Re: Recommended practice on selector compatibility

On Tue, 3 Dec 2002, Christian Roth wrote:
> How does one best formulate the selector for a class named 'heading 1'?

Classes are space separated lists of words, so that is actually two
classes, "1" and "heading". You can match it using any of:

   [class=~"heading"][class=~"1"] /* CSS2 only */
   [class=~"1"][class=~"heading"] /* CSS2 only */

You can also ignore the semantics of the class attribute and match the
entire thing as one string using:

   [class="heading 1"] /* CSS2 only */

...but that wouldn't match the semantically identical class="1 heading".

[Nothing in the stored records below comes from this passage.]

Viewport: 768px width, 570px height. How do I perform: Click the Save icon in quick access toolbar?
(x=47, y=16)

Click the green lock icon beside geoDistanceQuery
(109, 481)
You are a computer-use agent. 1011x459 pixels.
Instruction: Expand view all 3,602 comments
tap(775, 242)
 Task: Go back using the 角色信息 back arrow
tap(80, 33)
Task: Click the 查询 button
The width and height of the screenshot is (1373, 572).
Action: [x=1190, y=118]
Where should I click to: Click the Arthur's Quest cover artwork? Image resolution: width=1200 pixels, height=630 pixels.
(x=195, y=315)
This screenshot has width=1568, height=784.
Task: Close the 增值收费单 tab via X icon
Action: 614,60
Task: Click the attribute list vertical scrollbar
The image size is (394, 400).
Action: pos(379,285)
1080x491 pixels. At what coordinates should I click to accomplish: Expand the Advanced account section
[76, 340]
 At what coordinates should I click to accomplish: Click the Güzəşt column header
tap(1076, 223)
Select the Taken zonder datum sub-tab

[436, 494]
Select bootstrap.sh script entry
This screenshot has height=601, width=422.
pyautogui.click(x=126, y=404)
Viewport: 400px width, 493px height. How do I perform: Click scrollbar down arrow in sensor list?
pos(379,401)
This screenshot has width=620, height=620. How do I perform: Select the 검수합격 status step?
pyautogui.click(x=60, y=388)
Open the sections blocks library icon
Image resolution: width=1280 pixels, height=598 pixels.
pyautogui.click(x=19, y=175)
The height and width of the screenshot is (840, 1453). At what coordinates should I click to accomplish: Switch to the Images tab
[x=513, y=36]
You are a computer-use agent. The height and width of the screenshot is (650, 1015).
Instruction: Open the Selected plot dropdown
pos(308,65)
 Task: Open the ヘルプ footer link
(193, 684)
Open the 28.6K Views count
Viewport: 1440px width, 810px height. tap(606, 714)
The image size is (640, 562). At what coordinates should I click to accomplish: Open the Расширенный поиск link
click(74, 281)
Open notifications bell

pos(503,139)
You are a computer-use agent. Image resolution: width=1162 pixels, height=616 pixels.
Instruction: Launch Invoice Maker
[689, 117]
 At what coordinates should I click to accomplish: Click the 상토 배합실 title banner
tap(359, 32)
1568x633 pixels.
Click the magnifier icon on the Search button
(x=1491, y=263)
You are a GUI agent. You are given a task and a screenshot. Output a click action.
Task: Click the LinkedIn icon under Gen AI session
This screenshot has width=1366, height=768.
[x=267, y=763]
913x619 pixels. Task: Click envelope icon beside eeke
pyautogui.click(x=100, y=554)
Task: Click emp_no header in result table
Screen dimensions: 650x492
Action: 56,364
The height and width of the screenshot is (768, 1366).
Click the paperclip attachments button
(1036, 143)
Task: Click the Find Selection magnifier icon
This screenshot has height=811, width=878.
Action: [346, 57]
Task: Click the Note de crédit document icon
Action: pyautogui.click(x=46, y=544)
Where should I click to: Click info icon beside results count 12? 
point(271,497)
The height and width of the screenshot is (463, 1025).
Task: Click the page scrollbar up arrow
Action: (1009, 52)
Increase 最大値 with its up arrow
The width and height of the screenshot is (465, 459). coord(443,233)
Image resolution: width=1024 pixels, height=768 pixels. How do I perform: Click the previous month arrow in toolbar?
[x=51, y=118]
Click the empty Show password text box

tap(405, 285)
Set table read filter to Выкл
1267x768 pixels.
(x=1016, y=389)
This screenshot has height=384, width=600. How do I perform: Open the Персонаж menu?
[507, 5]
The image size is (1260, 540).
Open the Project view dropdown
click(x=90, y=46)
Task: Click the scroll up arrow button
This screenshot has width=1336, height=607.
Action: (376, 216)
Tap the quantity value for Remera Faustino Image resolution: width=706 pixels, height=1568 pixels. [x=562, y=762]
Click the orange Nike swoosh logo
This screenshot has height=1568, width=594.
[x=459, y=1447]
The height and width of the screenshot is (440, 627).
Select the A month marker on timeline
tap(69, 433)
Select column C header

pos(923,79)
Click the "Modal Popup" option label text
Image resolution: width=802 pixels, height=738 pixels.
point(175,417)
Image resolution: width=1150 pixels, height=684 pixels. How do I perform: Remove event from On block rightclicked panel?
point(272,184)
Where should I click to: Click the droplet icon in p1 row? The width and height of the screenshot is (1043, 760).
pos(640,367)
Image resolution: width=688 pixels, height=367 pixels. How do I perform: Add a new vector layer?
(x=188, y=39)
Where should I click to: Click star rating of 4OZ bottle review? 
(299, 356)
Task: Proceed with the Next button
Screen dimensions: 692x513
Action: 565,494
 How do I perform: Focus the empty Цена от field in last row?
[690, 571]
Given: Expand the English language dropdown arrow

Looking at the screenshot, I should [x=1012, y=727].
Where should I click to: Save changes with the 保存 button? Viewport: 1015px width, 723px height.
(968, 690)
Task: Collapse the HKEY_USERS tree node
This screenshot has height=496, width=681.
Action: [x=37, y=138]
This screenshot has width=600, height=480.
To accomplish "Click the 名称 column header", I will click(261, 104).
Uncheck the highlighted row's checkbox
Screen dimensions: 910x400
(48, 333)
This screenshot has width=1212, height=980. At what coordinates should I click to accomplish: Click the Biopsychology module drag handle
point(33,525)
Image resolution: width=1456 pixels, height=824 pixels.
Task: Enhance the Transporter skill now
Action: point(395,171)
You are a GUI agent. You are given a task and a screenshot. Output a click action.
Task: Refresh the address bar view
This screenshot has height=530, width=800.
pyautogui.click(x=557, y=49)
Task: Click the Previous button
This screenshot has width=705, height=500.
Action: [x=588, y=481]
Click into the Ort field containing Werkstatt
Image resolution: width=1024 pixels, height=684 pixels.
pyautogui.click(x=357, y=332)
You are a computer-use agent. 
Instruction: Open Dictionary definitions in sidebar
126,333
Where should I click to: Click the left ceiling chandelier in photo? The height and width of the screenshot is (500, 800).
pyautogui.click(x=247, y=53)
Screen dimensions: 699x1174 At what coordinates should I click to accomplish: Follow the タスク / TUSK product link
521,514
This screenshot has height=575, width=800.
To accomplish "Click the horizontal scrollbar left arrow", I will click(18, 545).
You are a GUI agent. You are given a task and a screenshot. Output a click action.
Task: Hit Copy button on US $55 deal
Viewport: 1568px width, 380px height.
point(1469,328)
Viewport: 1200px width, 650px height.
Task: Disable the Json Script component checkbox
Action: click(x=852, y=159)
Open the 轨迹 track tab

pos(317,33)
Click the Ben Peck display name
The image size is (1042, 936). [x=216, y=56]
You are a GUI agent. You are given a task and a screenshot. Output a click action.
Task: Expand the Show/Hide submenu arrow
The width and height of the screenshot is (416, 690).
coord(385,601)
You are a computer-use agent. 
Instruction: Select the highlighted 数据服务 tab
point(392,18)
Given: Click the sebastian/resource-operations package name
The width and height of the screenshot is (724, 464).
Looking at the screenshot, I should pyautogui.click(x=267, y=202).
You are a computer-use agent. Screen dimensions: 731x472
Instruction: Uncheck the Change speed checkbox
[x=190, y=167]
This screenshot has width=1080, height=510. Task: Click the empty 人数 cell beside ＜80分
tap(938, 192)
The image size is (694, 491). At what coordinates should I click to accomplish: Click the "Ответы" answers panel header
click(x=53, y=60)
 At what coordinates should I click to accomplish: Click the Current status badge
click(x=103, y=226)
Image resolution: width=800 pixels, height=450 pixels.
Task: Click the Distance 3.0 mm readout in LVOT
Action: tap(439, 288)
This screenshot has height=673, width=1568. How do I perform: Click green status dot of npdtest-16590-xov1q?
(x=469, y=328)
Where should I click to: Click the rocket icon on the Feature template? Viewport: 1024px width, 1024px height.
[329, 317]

> How do I tell a CSS3 parser that \0020 is a CSS2 conformant, maximum 4
> char escape sequence and the trailing '1' is the next literal
> character?

By following the escape with a space (which is ignored), as in:

   "\0041 B"

...which is identical to:


> Also, the .classname shorthand seems only to be defined for HTML
> documents

To be precise, "." is defined for any language which explicitly states
that it has an attribute that this selector applies to, which so far
includes, to the best of my knowlegde, HTML, XHTML, SVG, MathML, and XUL.

> What I have thought of would be something like
>   .heading\00201, *[class=heading\0000201] { ... }
> Is this correct CSS and, more specifically, is this a viable solution?

This will not be recognised by a CSS1 UA, since it doesn't recognise the
bit after the comma and therefore ignores the entire rule.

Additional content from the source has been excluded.